By Susanna Twidale and Oleg Vukmanovic
LONDON (Reuters) - Centrica is to scrap a higher rate tariff for new customers as part of industry efforts to see off price caps threatened by the government and said it had no plans to follow rivals and spin off its retail energy business.
Prime Minister Theresa May said in October she would impose controls to tackle what she called "rip-off energy prices" - home power bills have doubled in Britain over the past decade to an average of about 1,200 pounds ($1,590) a year.
The move has piled pressure on Centrica and Britain's other big energy suppliers, already facing competition from smaller, more nimble rivals able to offer cheaper deals.

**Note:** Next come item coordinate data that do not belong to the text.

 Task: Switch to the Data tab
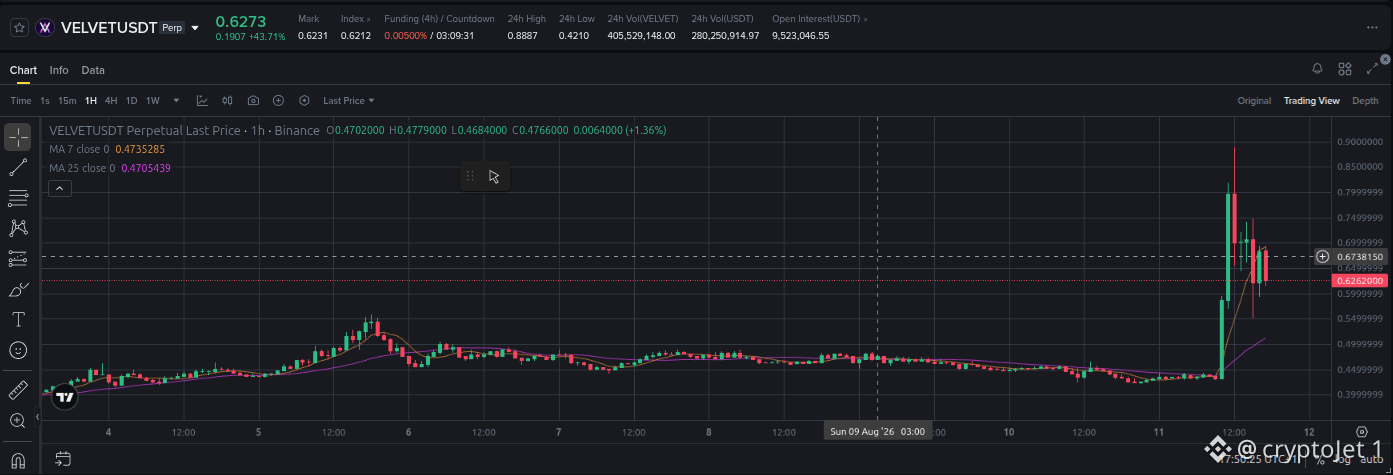(93, 70)
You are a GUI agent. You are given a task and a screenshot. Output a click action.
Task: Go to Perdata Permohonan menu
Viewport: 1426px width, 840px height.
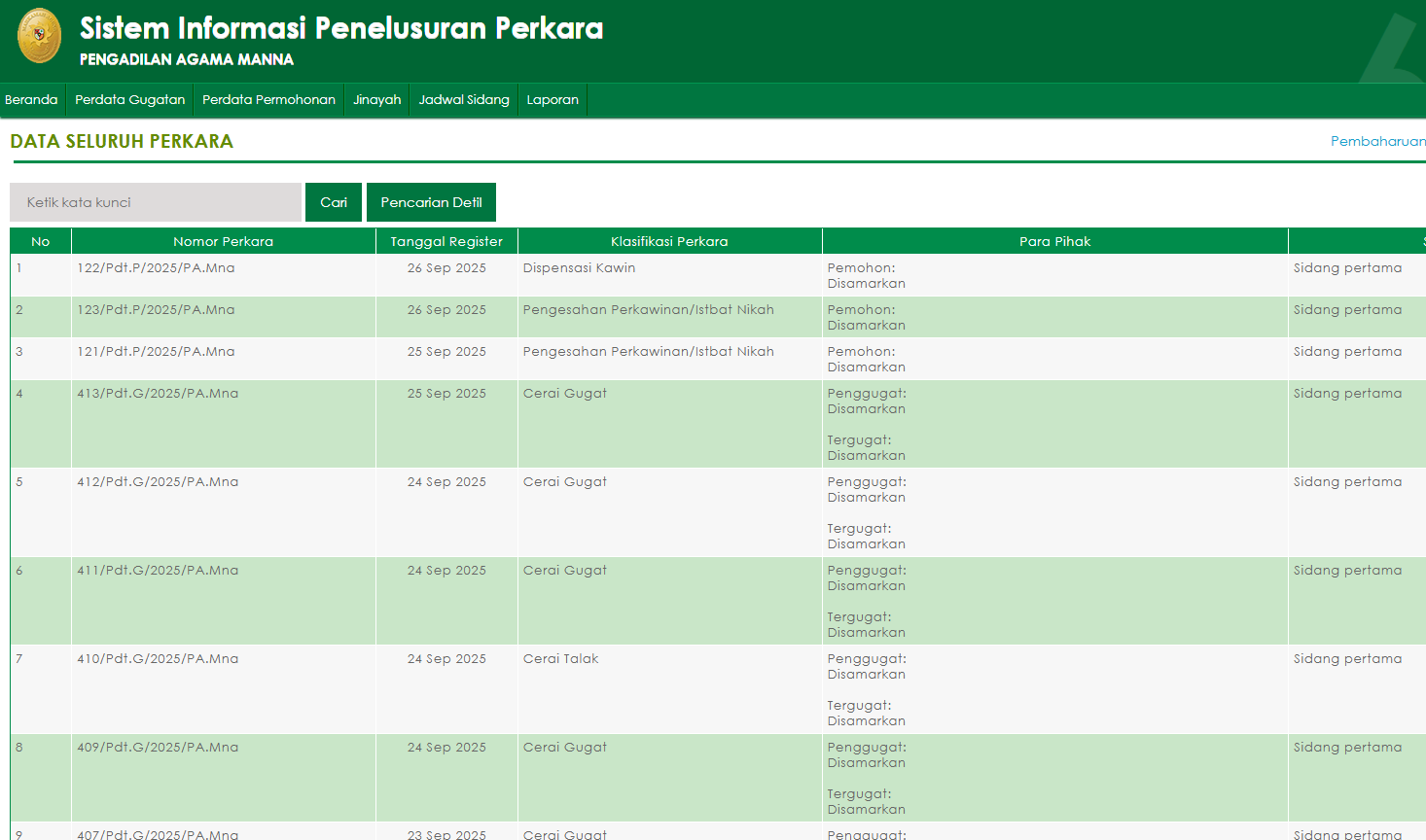[268, 100]
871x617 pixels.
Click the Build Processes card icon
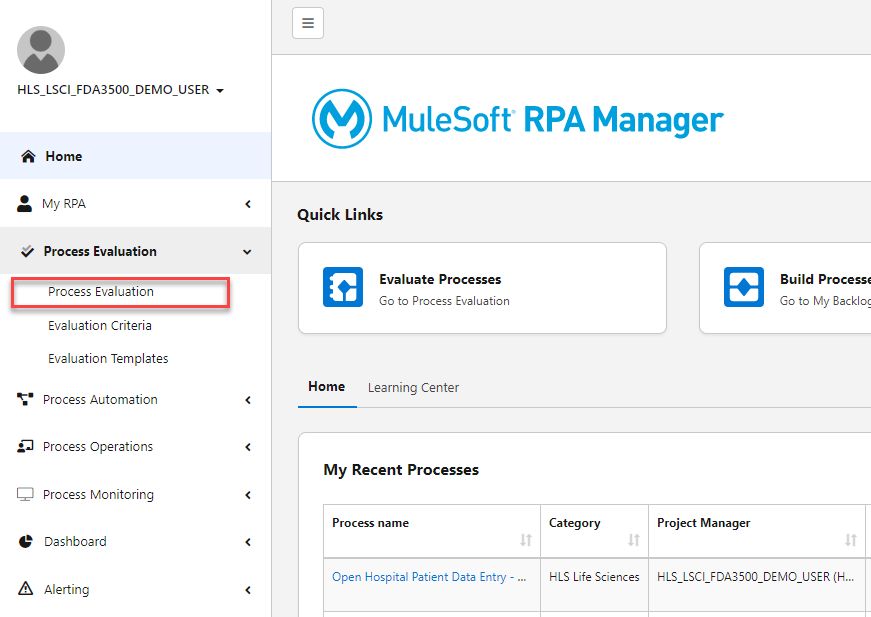click(744, 287)
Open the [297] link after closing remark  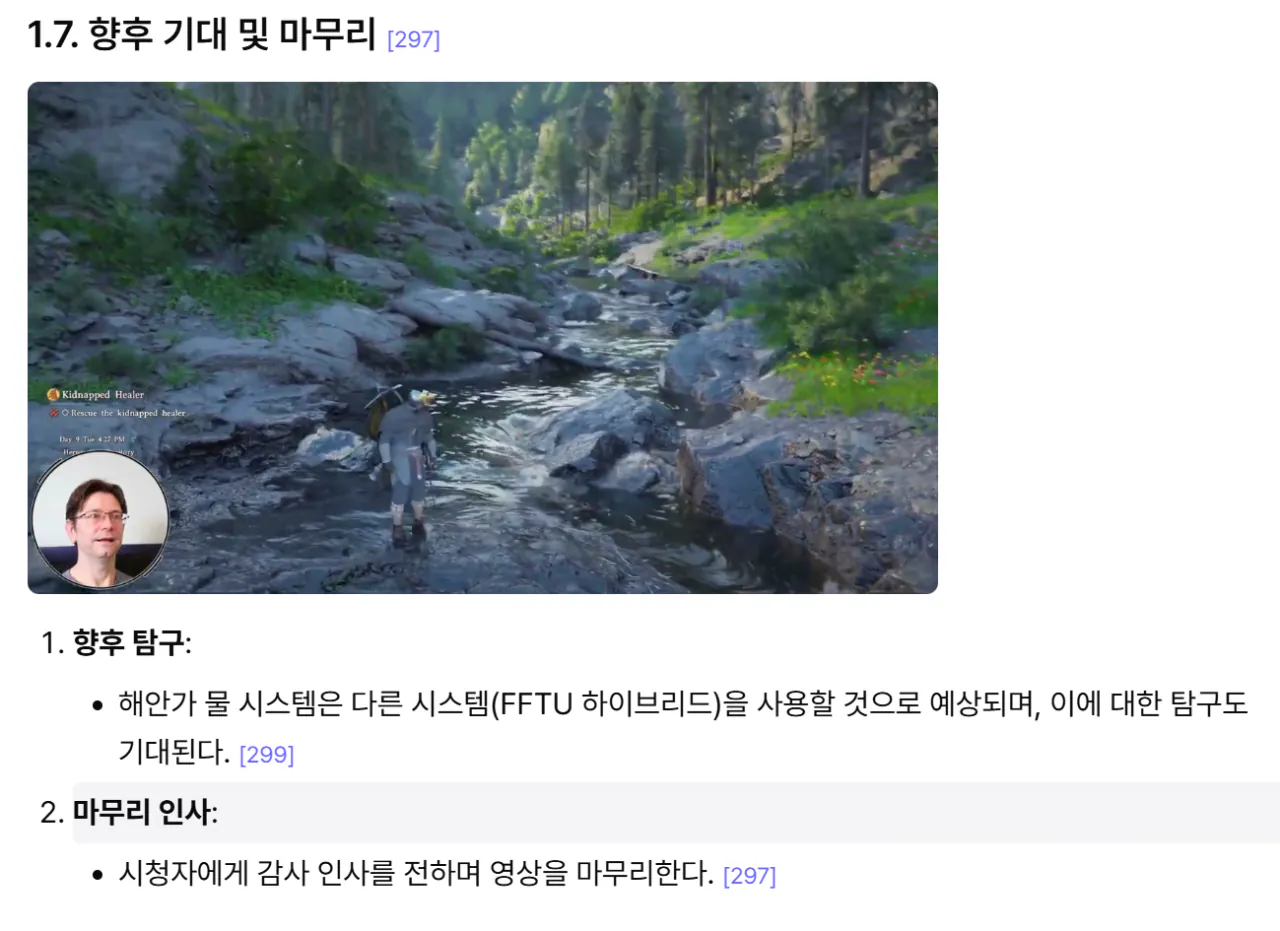pos(749,876)
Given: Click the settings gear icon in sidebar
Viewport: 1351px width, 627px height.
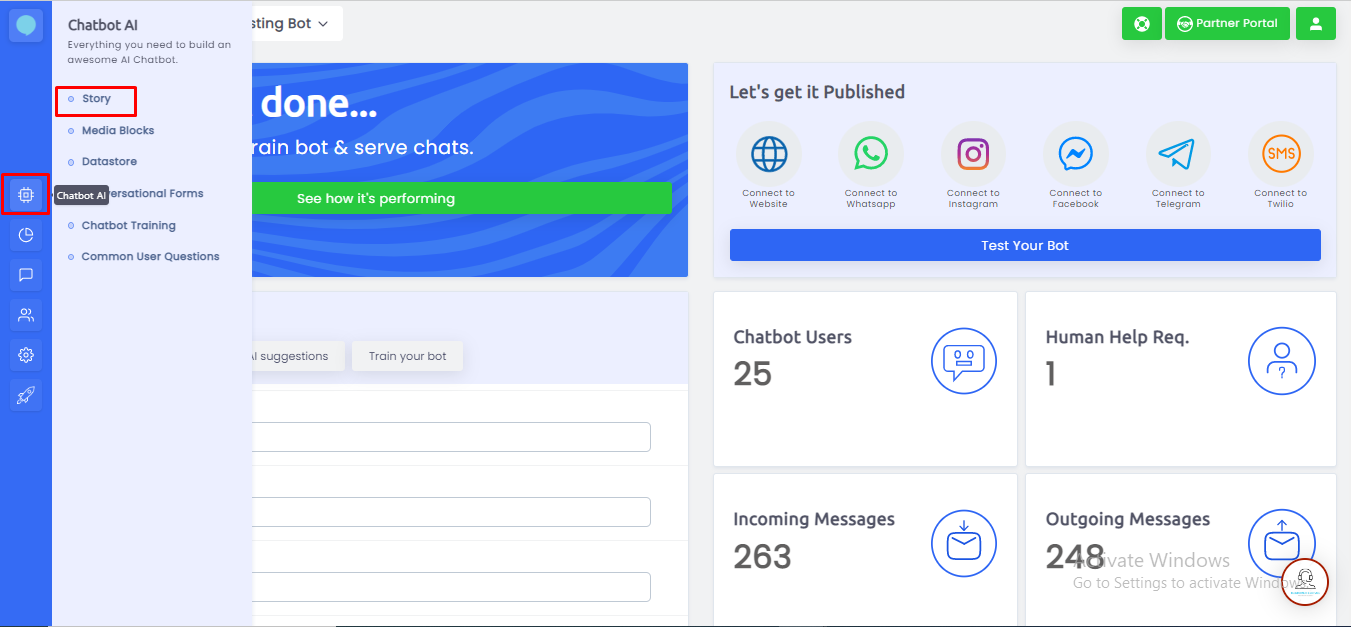Looking at the screenshot, I should click(x=25, y=355).
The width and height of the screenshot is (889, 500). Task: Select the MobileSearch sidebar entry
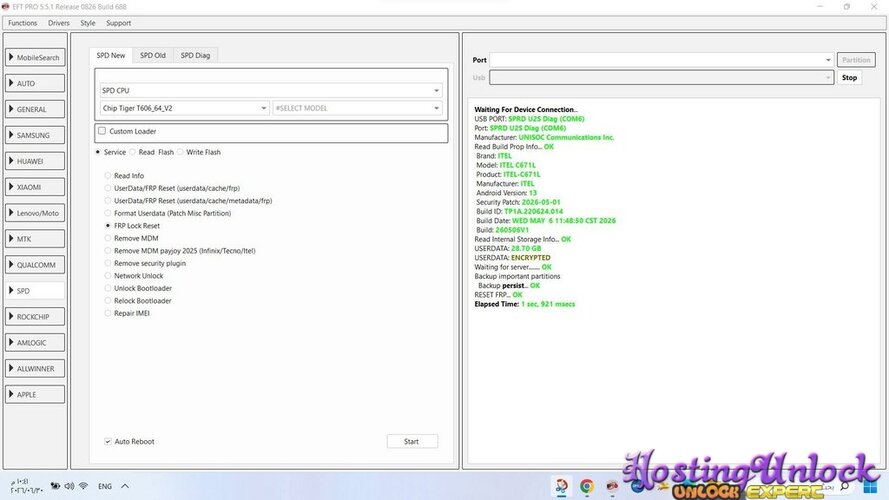(35, 57)
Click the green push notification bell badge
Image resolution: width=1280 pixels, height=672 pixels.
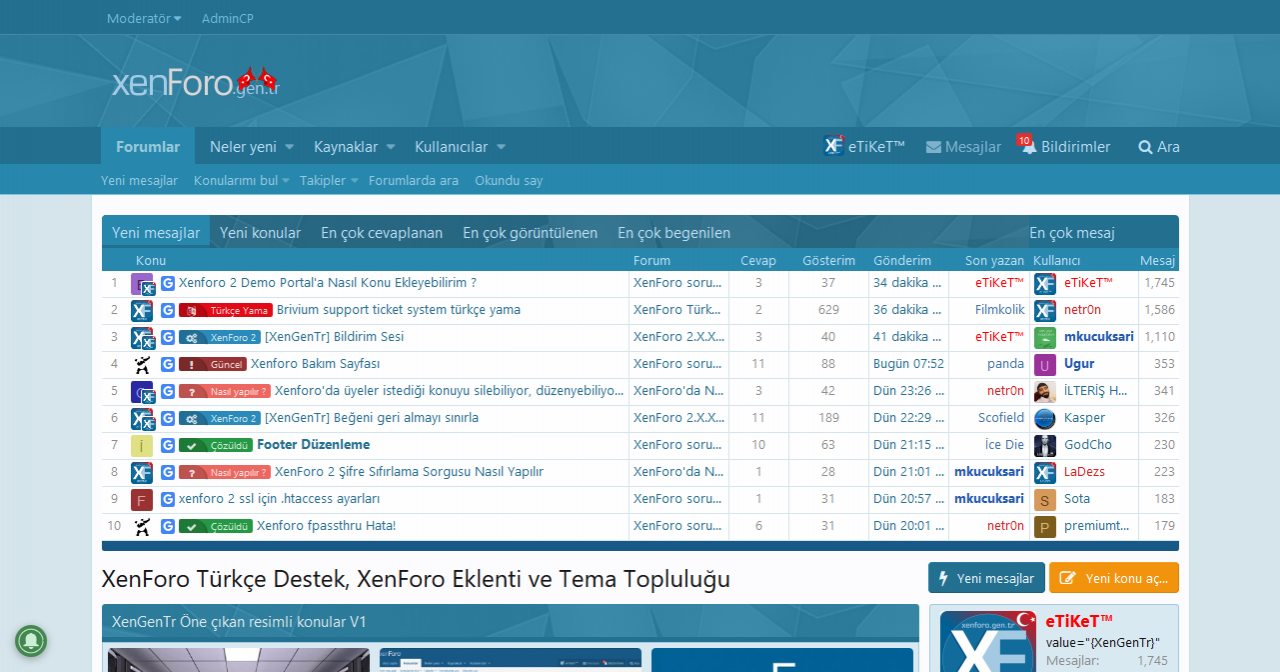[31, 641]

After years of loosing customers, SSE and Innogy announced plans to merge and list their British retail units in a separate joint venture.
Centrica CEO Iain Conn said his company had no plans to follow suit.
"We believe we can have an attractive energy business in the UK," he said on a conference call on Monday.
Centrica, the owner of Britain's largest energy supplier British Gas, said it would stop offering its standard variable tariff (SVT) - the payment targeted by the government cap.
Utilities charge customers SVTs if they do not choose fixed-term deals that are generally cheaper. Regulator Ofgem said SVTs offered by the big six suppliers in August were on average almost 320 pounds per year more expensive than their cheapest deals.
Centrica said it would give customers a choice of at least two, three-year tariffs at the end of their contract period as part of an attempt to move all customers off SVT deals, but did not commit to making the new tariffs cheaper.
"The default needs to be an unattractive tariff but not a punitive tariff," Conn said, adding it would need to be higher than other available tariffs to incentivise people to engage in the market and switch deals.
Centrica will set up a new 12-month default tariff with no exit fees for customers that do not pick a new contract after their existing one expires.
The changes would be introduced by March 31, 2018, it said.
Utilities have long said the bigger bills are partly caused by rising government energy policy costs, including renewable energy subsidies.
Centrica challenged the government to find a new way of funding policies, such as those to support new renewable power generation, through general taxation and not via bills.
"We believe the government should consider a less regressive mechanism to recoup policy costs, to protect those on the lowest incomes," it said in a statement.
Conn said these policy costs add around 200 pounds per year to bills.
The supplier also called on the government to phase out SVT deals altogether and prohibit so-called evergreen tariffs without an end-date, arguing that such deals reduce customer engagement.
Britain's other three big six energy suppliers are Iberdrola's Scottish Power, E.ON, EDF Energy.